Only one stretch of the data below should be repeated: the lines from the line containing "Video Players (216, 861)" through the line containing "ニプロ (51, 548)", inclusive, exactly as they are.

↓↓↓

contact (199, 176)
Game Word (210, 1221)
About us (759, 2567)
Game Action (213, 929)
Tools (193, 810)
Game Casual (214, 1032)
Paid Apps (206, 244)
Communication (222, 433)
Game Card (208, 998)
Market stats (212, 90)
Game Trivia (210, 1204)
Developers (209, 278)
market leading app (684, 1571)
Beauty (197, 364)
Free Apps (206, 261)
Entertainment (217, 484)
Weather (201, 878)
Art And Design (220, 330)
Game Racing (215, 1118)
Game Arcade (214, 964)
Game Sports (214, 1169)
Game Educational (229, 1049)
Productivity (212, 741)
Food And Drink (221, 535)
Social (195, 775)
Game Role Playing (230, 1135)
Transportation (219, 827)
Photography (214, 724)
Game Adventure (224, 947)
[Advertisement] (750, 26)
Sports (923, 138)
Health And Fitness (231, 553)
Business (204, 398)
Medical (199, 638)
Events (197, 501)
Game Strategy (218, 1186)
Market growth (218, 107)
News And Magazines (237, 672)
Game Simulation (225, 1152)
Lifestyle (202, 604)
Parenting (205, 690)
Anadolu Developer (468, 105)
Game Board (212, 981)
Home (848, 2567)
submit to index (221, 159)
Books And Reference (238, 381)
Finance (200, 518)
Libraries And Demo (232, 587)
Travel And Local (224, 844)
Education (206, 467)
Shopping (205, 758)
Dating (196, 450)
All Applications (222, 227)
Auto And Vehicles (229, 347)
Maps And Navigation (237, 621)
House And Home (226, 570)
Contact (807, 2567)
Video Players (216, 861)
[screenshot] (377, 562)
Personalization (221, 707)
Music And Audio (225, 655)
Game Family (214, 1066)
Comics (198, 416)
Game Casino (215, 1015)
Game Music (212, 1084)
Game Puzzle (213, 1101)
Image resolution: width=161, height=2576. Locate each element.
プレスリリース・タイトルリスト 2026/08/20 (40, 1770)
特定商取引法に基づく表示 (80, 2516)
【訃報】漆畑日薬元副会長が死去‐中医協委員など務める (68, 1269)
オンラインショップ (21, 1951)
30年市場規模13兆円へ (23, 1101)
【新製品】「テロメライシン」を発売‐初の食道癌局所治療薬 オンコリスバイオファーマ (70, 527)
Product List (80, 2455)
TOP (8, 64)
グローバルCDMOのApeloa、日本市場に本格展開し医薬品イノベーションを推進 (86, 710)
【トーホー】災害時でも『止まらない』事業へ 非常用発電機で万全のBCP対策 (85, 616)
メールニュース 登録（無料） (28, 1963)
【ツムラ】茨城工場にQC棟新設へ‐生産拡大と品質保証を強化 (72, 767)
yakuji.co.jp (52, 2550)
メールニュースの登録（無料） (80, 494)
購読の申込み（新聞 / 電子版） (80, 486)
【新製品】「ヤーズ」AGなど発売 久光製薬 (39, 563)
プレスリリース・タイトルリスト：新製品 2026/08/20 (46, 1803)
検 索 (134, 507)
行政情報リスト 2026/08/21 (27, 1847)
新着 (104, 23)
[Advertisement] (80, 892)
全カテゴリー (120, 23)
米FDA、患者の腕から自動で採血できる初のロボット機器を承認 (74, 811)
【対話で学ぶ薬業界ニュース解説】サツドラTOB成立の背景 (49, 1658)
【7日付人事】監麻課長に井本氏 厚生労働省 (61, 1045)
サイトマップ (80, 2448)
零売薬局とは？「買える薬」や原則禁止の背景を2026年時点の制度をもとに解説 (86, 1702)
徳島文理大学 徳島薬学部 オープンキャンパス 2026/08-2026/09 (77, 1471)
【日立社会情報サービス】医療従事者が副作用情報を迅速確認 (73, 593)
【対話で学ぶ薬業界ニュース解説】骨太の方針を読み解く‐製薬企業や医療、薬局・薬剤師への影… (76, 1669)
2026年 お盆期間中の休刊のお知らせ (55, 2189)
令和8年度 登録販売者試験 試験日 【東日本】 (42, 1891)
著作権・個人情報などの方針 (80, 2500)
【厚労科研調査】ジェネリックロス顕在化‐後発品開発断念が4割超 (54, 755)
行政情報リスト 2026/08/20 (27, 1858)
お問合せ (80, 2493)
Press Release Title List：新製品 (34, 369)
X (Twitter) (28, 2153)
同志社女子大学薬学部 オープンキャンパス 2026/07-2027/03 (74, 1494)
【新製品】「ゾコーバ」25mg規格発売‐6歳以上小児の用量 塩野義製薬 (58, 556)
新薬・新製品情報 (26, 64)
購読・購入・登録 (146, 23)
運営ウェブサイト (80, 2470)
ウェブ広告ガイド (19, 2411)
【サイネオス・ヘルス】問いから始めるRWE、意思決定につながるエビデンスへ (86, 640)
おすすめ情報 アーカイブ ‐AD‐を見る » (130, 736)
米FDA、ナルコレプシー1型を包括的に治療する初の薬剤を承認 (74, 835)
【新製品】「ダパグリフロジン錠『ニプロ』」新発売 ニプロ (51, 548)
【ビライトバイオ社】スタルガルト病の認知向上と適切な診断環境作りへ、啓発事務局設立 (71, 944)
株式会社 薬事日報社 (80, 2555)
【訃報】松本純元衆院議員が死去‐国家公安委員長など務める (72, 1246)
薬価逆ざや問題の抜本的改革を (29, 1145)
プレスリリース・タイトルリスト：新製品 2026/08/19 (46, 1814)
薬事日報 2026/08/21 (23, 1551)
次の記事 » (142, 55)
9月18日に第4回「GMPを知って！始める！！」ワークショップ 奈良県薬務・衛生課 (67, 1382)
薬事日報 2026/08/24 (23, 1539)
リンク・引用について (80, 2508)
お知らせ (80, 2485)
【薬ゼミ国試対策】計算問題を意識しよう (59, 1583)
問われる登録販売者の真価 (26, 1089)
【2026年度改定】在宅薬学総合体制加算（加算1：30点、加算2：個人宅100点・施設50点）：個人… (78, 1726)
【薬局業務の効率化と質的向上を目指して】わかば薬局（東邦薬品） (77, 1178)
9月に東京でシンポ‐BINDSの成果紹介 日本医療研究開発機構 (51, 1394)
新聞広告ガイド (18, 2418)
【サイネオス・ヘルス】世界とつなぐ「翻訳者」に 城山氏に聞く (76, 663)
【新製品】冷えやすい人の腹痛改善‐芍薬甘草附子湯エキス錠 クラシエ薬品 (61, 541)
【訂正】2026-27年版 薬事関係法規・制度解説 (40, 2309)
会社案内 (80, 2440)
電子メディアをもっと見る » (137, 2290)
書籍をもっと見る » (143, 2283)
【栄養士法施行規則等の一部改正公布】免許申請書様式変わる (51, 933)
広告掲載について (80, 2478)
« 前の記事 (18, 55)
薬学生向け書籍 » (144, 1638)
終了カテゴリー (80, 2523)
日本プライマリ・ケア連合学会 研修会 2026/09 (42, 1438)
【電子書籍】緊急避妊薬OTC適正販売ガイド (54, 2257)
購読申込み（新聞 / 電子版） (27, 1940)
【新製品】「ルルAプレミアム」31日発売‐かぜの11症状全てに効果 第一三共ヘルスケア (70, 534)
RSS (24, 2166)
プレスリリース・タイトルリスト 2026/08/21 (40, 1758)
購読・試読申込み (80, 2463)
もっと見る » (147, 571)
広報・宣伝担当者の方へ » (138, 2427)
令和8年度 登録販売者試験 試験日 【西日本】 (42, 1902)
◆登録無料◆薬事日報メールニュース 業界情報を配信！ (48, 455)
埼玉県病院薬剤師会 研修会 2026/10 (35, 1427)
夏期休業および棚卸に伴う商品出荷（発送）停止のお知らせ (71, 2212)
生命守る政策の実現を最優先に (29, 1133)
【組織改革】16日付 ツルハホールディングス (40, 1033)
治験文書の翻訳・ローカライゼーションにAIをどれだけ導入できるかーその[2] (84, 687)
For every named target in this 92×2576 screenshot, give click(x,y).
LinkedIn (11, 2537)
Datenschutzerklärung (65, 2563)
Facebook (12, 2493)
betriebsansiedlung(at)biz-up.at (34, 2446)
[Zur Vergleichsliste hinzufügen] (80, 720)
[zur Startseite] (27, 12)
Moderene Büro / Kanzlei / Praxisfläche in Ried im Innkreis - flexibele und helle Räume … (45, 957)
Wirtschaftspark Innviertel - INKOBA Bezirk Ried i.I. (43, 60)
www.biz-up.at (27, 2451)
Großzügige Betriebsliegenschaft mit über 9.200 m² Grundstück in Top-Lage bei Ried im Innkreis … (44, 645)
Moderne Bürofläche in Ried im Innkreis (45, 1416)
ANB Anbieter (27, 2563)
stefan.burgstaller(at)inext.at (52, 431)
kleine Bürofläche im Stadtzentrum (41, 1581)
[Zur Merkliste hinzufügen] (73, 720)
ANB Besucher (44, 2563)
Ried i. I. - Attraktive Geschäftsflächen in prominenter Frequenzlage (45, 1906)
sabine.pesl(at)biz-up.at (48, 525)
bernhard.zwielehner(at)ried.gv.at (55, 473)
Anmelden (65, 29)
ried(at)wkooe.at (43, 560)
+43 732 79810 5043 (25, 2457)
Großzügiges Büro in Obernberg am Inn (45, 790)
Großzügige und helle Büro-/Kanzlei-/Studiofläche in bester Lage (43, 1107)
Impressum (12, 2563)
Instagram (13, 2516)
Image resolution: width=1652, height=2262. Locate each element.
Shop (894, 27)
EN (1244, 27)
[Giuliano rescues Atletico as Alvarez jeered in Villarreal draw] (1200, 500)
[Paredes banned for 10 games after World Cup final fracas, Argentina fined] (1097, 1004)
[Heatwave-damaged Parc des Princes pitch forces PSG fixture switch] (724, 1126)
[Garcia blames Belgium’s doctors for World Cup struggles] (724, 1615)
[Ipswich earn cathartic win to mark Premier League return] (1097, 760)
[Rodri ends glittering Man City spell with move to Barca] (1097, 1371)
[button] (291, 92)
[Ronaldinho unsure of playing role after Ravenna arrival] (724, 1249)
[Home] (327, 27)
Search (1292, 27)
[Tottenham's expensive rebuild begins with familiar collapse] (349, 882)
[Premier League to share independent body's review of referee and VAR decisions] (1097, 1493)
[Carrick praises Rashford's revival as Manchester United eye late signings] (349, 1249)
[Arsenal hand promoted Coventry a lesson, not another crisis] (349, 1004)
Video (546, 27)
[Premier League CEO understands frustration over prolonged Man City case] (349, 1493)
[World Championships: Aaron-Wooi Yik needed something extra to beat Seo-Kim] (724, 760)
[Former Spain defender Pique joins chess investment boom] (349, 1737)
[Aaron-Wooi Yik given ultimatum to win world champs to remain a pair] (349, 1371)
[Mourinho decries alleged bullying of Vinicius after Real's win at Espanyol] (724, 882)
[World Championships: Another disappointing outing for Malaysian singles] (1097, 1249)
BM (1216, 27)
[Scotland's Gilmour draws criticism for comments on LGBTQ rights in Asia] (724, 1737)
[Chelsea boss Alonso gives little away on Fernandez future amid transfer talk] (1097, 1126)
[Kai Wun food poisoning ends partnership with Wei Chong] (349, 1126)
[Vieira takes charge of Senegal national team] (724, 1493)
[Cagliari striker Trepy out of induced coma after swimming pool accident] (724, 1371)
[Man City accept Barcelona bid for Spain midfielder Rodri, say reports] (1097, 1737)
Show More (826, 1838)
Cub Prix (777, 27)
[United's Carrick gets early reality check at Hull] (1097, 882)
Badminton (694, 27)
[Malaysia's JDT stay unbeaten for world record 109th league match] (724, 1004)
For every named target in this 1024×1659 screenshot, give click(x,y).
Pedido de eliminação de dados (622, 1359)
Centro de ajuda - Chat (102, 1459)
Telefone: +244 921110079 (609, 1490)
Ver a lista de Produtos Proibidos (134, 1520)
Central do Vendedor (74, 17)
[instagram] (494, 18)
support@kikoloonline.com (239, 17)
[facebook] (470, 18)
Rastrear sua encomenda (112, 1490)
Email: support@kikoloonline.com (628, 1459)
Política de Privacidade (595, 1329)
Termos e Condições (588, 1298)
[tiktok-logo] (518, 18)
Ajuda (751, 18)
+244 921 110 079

↑↑↑

#### [THE ANSWER]
Video Players (216, 861)
[screenshot] (377, 562)
Personalization (221, 707)
Music And Audio (225, 655)
Game Family (214, 1066)
Comics (198, 416)
Game Casino (215, 1015)
Game Music (212, 1084)
Game Puzzle (213, 1101)
Image resolution: width=161, height=2576. Locate each element.
プレスリリース・タイトルリスト 2026/08/20 (40, 1770)
特定商取引法に基づく表示 (80, 2516)
【訃報】漆畑日薬元副会長が死去‐中医協委員など務める (68, 1269)
オンラインショップ (21, 1951)
30年市場規模13兆円へ (23, 1101)
【新製品】「テロメライシン」を発売‐初の食道癌局所治療薬 オンコリスバイオファーマ (70, 527)
Product List (80, 2455)
TOP (8, 64)
グローバルCDMOのApeloa、日本市場に本格展開し医薬品イノベーションを推進 (86, 710)
【トーホー】災害時でも『止まらない』事業へ 非常用発電機で万全のBCP対策 (85, 616)
メールニュース 登録（無料） (28, 1963)
【ツムラ】茨城工場にQC棟新設へ‐生産拡大と品質保証を強化 (72, 767)
yakuji.co.jp (52, 2550)
メールニュースの登録（無料） (80, 494)
購読の申込み（新聞 / 電子版） (80, 486)
【新製品】「ヤーズ」AGなど発売 久光製薬 (39, 563)
プレスリリース・タイトルリスト：新製品 2026/08/20 (46, 1803)
検 索 (134, 507)
行政情報リスト 2026/08/21 (27, 1847)
新着 (104, 23)
[Advertisement] (80, 892)
全カテゴリー (120, 23)
米FDA、患者の腕から自動で採血できる初のロボット機器を承認 (74, 811)
【対話で学ぶ薬業界ニュース解説】サツドラTOB成立の背景 (49, 1658)
【7日付人事】監麻課長に井本氏 厚生労働省 (61, 1045)
サイトマップ (80, 2448)
零売薬局とは？「買える薬」や原則禁止の背景を2026年時点の制度をもとに解説 (86, 1702)
徳島文理大学 徳島薬学部 オープンキャンパス 2026/08-2026/09 (77, 1471)
【日立社会情報サービス】医療従事者が副作用情報を迅速確認 (73, 593)
【対話で学ぶ薬業界ニュース解説】骨太の方針を読み解く‐製薬企業や医療、薬局・薬剤師への影… (76, 1669)
2026年 お盆期間中の休刊のお知らせ (55, 2189)
令和8年度 登録販売者試験 試験日 【東日本】 (42, 1891)
著作権・個人情報などの方針 (80, 2500)
【厚労科研調査】ジェネリックロス顕在化‐後発品開発断念が4割超 (54, 755)
行政情報リスト 2026/08/20 (27, 1858)
お問合せ (80, 2493)
Press Release Title List：新製品 (34, 369)
X (Twitter) (28, 2153)
同志社女子大学薬学部 オープンキャンパス 2026/07-2027/03 (74, 1494)
【新製品】「ゾコーバ」25mg規格発売‐6歳以上小児の用量 塩野義製薬 (58, 556)
新薬・新製品情報 (26, 64)
購読・購入・登録 (146, 23)
運営ウェブサイト (80, 2470)
ウェブ広告ガイド (19, 2411)
【サイネオス・ヘルス】問いから始めるRWE、意思決定につながるエビデンスへ (86, 640)
おすすめ情報 アーカイブ ‐AD‐を見る » (130, 736)
米FDA、ナルコレプシー1型を包括的に治療する初の薬剤を承認 (74, 835)
【新製品】「ダパグリフロジン錠『ニプロ』」新発売 ニプロ (51, 548)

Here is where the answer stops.